Science in the generic sense had been around as long as art and religion. But what was discovered then—in the sixteenth, seventeenth centuries—was the controlled experiment, which escalated science to a new order of power and exactitude. That power proved to be enough to create both a new world, this world that we now live in, and a new worldview. In the process it brought many, many benefits. But in terms of worldview, it inflicted a great blow on the human psyche by making it appear that life's material side is its most important side. Now this is a logical mistake. Science didn't really
say this, but because its power derived from attending to the material aspects of nature, and because that power is great and effective and gave us many benefits, the outlook of modernity is unprecedentedly materialistic.
Now, you asked about religious institutions, the mainline churches. Unfortunately, they too succumbed to some extent to that slip. Not intentionally. But transcendence, as that which is not just larger than we are but also better than we are, got pushed into the background and lost our attention. All modern institutions, churches included, have suffered that loss.
Churches are doing many good things—social service causes, taking in the street people, and so on. They're doing very good work. But the reason that they've failed to inspire as they once did is that their grasp on transcendence has slipped.

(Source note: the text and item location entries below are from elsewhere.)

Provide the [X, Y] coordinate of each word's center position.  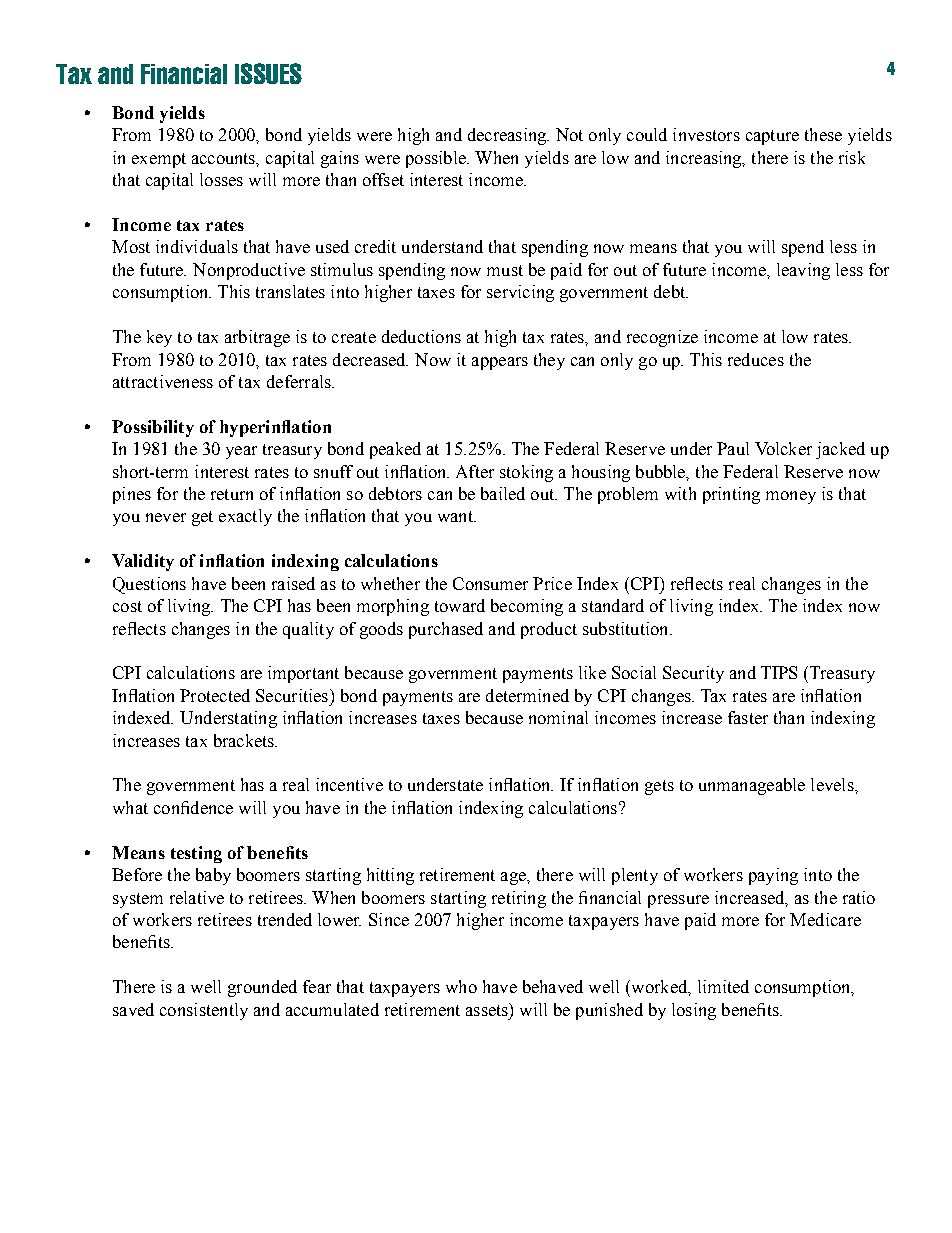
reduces [756, 359]
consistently [204, 1011]
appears [500, 363]
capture [772, 137]
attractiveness [163, 381]
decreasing [508, 136]
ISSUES [268, 73]
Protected [215, 695]
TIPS [779, 672]
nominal [558, 717]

That also accounts for why Asian spirituality has begun to appeal to people in the West. Not having suffered the modern reduction of reality, they have maintained a firmer hold on transcendence.
MT: Asian spirituality puts more emphasis on the experience. I think of my grandmother, for example. She was deeply saddened when the Catholic Church decided to change the ritual and go to an English Mass. The mystery of the Latin—the mystique—was changed, was transformed, in that simple act.
HS: That's right. And the so-called liturgical reform that you're referring to is an ambiguous move. Certain reemphases were perhaps called for, but there have also been losses. You mentioned one; I'll mention another. I recently was at a gathering with Robert Bellah, the noted sociologist and author of
Habits of the Heart. He's a wise and right-thinking man. But he claimed that when the priest stopped facing the altar and turned to face the congregation, the Catholic Church gained, for the congregation felt included. Well, I have to confess that my take is just the opposite. Togetherness is nice. But it can't match the symbolism of the priest and the people—everybody, the priest included—facing the cross, as something that is beyond them all. That's what people need, more than they need the sense of togetherness or creating your own theology—the whole anthropological turn. Once more I'll say that the situation is ambiguous. It's not totally black-and-white. Because the gains are touted more than the losses, it's important to balance the picture. I'm glad you brought up the issue.
MT: The aspect of community also comes up for me as we're talking about the shift. In the previous form—with the priest and the congregation facing the cross, as you put it—there's a recognition, I think, of each individual on his or her own journey in community.
HS: Right.
MT: Whereas, shifting it around it's like, well, we're all in this "together."
HS: That's right.
MT: But it's not quite that way, it seems. It's different. As you say, ambiguous is a good way to put it.
Another thing that keeps coming up for me as we're talking about this has to do with the educational system, of which you've been a part for so many years. With the increasing emphasis on business, career and opportunity—at the sacrifice of what's called the humanities, the bedrock of establishing values and ethics in ourselves—courses on those subjects are going by the by. What about that?
HS: I think it's a serious matter. You may have seen a poll of students recently, freshmen, throughout the nation. One of the questions in the poll was, "Why have you come to college?" Seventy-five percent said, straight out, that their top priority was to make money, make more money. Few checked the option, "to develop a meaningful philosophy of life."
MT: That's almost a direct reversal of the way it was twenty years ago, in the 1960s.
HS: Exactly. I see the shift as ominous. The universities and colleges might say, "Well, that's just a problem of our time. We face the yuppies, and that's what they're coming for." But I personally think that we in academia have to take some responsibility for the shift. Again, there's been no wrong intent. We've simply not seen clearly what has happened. And what has happened in academia is, as President Steven Muller of Johns Hopkins said in an interview, "The university is rooted in the scientific method, and the scientific method cannot provide a sense of values. As a result, we're turning out skilled barbarians."
Now, I think that's basically true. But what academics do not see clearly enough is the way that their own disciplines, including their criteria for knowing, gravitate towards scientific ways of knowing which emphasize objective knowledge—public knowledge that can be verified.
MT: All the proper footnotes and bibliographies.
HS: That's part of it. There's also the jargon and the academese, much of which is unreadable. There's the added problem that because such a large proportion of our population is going to college, professors can get their books published just by requiring their students to read them! There's an ingrown character to academic writing. Professors speak to their colleagues and their own students. A gap emerges between the university mind and our public consciousness.